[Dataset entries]
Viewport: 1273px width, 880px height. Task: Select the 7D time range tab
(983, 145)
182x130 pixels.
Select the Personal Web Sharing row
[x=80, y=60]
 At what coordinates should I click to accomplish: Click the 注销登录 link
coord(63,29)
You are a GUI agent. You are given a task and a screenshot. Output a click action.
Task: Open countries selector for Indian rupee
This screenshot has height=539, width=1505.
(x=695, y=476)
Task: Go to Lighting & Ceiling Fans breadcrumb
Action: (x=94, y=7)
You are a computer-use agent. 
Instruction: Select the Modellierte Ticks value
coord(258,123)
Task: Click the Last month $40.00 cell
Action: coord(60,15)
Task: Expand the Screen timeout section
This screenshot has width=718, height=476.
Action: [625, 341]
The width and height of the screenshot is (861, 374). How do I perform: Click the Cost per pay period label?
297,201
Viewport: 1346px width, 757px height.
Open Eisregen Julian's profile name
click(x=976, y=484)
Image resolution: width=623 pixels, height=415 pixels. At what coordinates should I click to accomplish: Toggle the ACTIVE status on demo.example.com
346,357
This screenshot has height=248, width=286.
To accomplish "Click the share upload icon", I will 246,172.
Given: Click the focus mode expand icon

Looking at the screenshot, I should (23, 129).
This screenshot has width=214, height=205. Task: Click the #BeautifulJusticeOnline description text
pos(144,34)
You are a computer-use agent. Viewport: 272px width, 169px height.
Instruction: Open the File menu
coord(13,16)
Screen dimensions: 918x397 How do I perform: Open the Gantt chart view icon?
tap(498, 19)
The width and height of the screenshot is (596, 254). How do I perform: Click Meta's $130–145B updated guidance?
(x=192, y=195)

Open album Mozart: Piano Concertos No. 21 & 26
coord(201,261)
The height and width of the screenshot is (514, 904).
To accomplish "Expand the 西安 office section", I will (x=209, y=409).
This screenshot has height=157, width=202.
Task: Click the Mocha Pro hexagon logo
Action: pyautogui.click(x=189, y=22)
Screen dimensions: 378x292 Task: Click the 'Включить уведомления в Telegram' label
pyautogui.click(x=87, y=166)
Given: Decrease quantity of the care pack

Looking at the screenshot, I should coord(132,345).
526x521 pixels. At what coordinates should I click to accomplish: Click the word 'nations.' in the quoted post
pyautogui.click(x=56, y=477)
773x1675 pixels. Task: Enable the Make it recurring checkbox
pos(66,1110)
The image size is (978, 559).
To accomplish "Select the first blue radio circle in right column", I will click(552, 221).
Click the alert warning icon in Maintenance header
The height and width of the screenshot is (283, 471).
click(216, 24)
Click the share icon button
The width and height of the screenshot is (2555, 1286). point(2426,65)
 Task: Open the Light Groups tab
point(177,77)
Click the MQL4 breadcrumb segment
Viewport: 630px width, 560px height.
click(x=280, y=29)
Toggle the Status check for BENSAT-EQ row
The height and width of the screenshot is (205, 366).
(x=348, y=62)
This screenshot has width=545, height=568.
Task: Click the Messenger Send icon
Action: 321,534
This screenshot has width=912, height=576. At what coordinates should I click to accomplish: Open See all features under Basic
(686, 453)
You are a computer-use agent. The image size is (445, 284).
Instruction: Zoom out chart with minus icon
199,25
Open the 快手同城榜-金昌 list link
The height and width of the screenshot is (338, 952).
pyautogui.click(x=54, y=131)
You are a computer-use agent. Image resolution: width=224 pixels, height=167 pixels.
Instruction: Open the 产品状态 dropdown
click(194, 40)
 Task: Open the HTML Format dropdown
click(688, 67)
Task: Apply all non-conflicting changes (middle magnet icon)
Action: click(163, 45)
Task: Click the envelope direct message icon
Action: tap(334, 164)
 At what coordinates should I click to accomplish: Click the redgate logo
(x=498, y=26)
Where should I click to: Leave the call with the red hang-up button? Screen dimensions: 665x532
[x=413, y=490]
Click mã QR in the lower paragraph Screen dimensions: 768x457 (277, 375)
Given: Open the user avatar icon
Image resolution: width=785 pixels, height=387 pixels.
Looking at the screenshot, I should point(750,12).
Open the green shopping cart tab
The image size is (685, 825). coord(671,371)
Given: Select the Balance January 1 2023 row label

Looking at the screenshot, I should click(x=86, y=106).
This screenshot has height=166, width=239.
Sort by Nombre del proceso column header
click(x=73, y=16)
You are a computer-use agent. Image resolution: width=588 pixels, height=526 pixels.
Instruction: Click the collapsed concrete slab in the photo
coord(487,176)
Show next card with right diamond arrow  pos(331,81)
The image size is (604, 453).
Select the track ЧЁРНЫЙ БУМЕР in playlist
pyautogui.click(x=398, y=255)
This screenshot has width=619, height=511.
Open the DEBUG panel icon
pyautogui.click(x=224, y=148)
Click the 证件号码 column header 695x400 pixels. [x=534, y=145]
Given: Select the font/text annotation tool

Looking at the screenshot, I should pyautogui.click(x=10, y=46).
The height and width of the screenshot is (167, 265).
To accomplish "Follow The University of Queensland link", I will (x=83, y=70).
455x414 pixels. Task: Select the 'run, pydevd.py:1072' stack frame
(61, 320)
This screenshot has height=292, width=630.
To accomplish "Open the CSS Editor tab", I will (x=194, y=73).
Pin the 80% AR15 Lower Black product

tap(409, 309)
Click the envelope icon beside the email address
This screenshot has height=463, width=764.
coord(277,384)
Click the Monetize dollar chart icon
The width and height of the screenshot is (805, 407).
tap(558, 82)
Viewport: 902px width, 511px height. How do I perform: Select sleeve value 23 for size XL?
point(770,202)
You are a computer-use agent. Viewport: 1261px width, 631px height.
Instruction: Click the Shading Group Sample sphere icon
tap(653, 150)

*Task prompt*:
Please return all of the records exactly.

*Solution*:
Viewport: 1273px width, 880px height. Task: Select the 7D time range tab
(983, 145)
182x130 pixels.
Select the Personal Web Sharing row
[x=80, y=60]
 At what coordinates should I click to accomplish: Click the 注销登录 link
coord(63,29)
You are a GUI agent. You are given a task and a screenshot. Output a click action.
Task: Open countries selector for Indian rupee
This screenshot has height=539, width=1505.
(x=695, y=476)
Task: Go to Lighting & Ceiling Fans breadcrumb
Action: (x=94, y=7)
You are a computer-use agent. 
Instruction: Select the Modellierte Ticks value
coord(258,123)
Task: Click the Last month $40.00 cell
Action: coord(60,15)
Task: Expand the Screen timeout section
This screenshot has width=718, height=476.
Action: [625, 341]
The width and height of the screenshot is (861, 374). How do I perform: Click the Cost per pay period label?
297,201
Viewport: 1346px width, 757px height.
Open Eisregen Julian's profile name
click(x=976, y=484)
Image resolution: width=623 pixels, height=415 pixels. At what coordinates should I click to accomplish: Toggle the ACTIVE status on demo.example.com
346,357
This screenshot has height=248, width=286.
To accomplish "Click the share upload icon", I will 246,172.
Given: Click the focus mode expand icon

Looking at the screenshot, I should (23, 129).
This screenshot has width=214, height=205. Task: Click the #BeautifulJusticeOnline description text
pos(144,34)
You are a computer-use agent. Viewport: 272px width, 169px height.
Instruction: Open the File menu
coord(13,16)
Screen dimensions: 918x397 How do I perform: Open the Gantt chart view icon?
tap(498, 19)
The width and height of the screenshot is (596, 254). How do I perform: Click Meta's $130–145B updated guidance?
(x=192, y=195)

Open album Mozart: Piano Concertos No. 21 & 26
coord(201,261)
The height and width of the screenshot is (514, 904).
To accomplish "Expand the 西安 office section", I will (x=209, y=409).
This screenshot has height=157, width=202.
Task: Click the Mocha Pro hexagon logo
Action: pyautogui.click(x=189, y=22)
Screen dimensions: 378x292 Task: Click the 'Включить уведомления в Telegram' label
pyautogui.click(x=87, y=166)
Given: Decrease quantity of the care pack

Looking at the screenshot, I should coord(132,345).
526x521 pixels. At what coordinates should I click to accomplish: Click the word 'nations.' in the quoted post
pyautogui.click(x=56, y=477)
773x1675 pixels. Task: Enable the Make it recurring checkbox
pos(66,1110)
The image size is (978, 559).
To accomplish "Select the first blue radio circle in right column", I will click(552, 221).
Click the alert warning icon in Maintenance header
The height and width of the screenshot is (283, 471).
click(216, 24)
Click the share icon button
The width and height of the screenshot is (2555, 1286). point(2426,65)
 Task: Open the Light Groups tab
point(177,77)
Click the MQL4 breadcrumb segment
Viewport: 630px width, 560px height.
click(x=280, y=29)
Toggle the Status check for BENSAT-EQ row
The height and width of the screenshot is (205, 366).
(x=348, y=62)
This screenshot has width=545, height=568.
Task: Click the Messenger Send icon
Action: 321,534
This screenshot has width=912, height=576. At what coordinates should I click to accomplish: Open See all features under Basic
(686, 453)
You are a computer-use agent. The image size is (445, 284).
Instruction: Zoom out chart with minus icon
199,25
Open the 快手同城榜-金昌 list link
The height and width of the screenshot is (338, 952).
pyautogui.click(x=54, y=131)
You are a computer-use agent. Image resolution: width=224 pixels, height=167 pixels.
Instruction: Open the 产品状态 dropdown
click(194, 40)
 Task: Open the HTML Format dropdown
click(688, 67)
Task: Apply all non-conflicting changes (middle magnet icon)
Action: click(163, 45)
Task: Click the envelope direct message icon
Action: tap(334, 164)
 At what coordinates should I click to accomplish: Click the redgate logo
(x=498, y=26)
Where should I click to: Leave the call with the red hang-up button? Screen dimensions: 665x532
[x=413, y=490]
Click mã QR in the lower paragraph Screen dimensions: 768x457 (277, 375)
Given: Open the user avatar icon
Image resolution: width=785 pixels, height=387 pixels.
Looking at the screenshot, I should point(750,12).
Open the green shopping cart tab
The image size is (685, 825). coord(671,371)
Given: Select the Balance January 1 2023 row label

Looking at the screenshot, I should click(x=86, y=106).
This screenshot has height=166, width=239.
Sort by Nombre del proceso column header
click(x=73, y=16)
You are a computer-use agent. Image resolution: width=588 pixels, height=526 pixels.
Instruction: Click the collapsed concrete slab in the photo
coord(487,176)
Show next card with right diamond arrow  pos(331,81)
The image size is (604, 453).
Select the track ЧЁРНЫЙ БУМЕР in playlist
pyautogui.click(x=398, y=255)
This screenshot has width=619, height=511.
Open the DEBUG panel icon
pyautogui.click(x=224, y=148)
Click the 证件号码 column header 695x400 pixels. [x=534, y=145]
Given: Select the font/text annotation tool

Looking at the screenshot, I should pyautogui.click(x=10, y=46).
The height and width of the screenshot is (167, 265).
To accomplish "Follow The University of Queensland link", I will (x=83, y=70).
455x414 pixels. Task: Select the 'run, pydevd.py:1072' stack frame
(61, 320)
This screenshot has height=292, width=630.
To accomplish "Open the CSS Editor tab", I will (x=194, y=73).
Pin the 80% AR15 Lower Black product

tap(409, 309)
Click the envelope icon beside the email address
This screenshot has height=463, width=764.
coord(277,384)
Click the Monetize dollar chart icon
The width and height of the screenshot is (805, 407).
tap(558, 82)
Viewport: 902px width, 511px height. How do I perform: Select sleeve value 23 for size XL?
point(770,202)
You are a computer-use agent. Viewport: 1261px width, 631px height.
Instruction: Click the Shading Group Sample sphere icon
tap(653, 150)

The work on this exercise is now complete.